Having become, functionally, atheist (or whatever you call a deist that doesn’t believe in afterlife); performed vigorous shadow work (without knowing it was called that) that now manages my (still formally undiagnosed) depression; and meditated my way and/or read enough conventionally philosophic and/or esoteric/occulted material; I’ve melted my personality enough to likely be statistically significantly differently amalgamated than when the cliff fell away a little more than 4 years ago.

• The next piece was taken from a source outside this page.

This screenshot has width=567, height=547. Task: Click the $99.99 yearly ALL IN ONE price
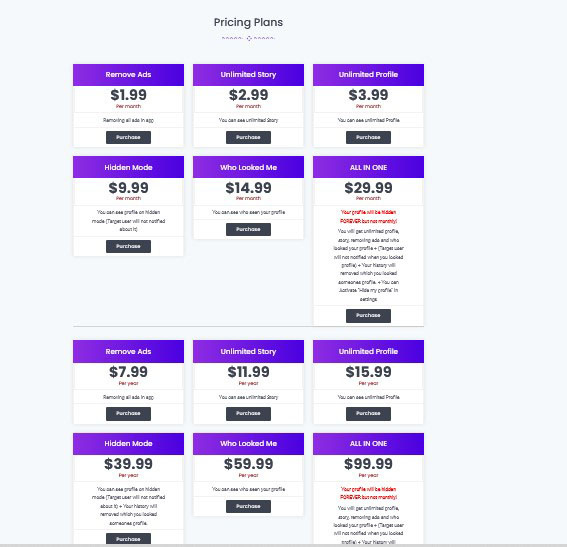[x=368, y=464]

Praxis of the pedagogy was the only way to reform as some sort of jalopy Voltron. A past lover became a best friend, and her patience and wisdom helped the re-assimilation. And Summer died, and I grieved not her death, but that I did not fully appreciate the beauty of her soul until it was gone. And I meditated, practiced gratitude for what I had been able to appreciate, and resolved to do better in the future.
The driver here was a conceptual unfolding of “one life to live” much like the unfolded proton of The Three Body Problem. Inscribed upon the cliche before carefully re-shelling the walnut are new commandments.
- Strive to practice and create grace as often as you can, but give it to yourself as well.
- Value your encounters, but not so much that you engage in bad ones, or engage too much in good ones.
- Control is ephemeral; if all you get from trying to hold it is pain, let it go.
- All things end, how well you do with them when you’re with them is up to you.
- Whatever power you need is already yours. God is a middleman.
It’s so trite to write, but living it feels correct. An equanimity brought about by holding grace as the goal, freely given when available, and saved up as needed.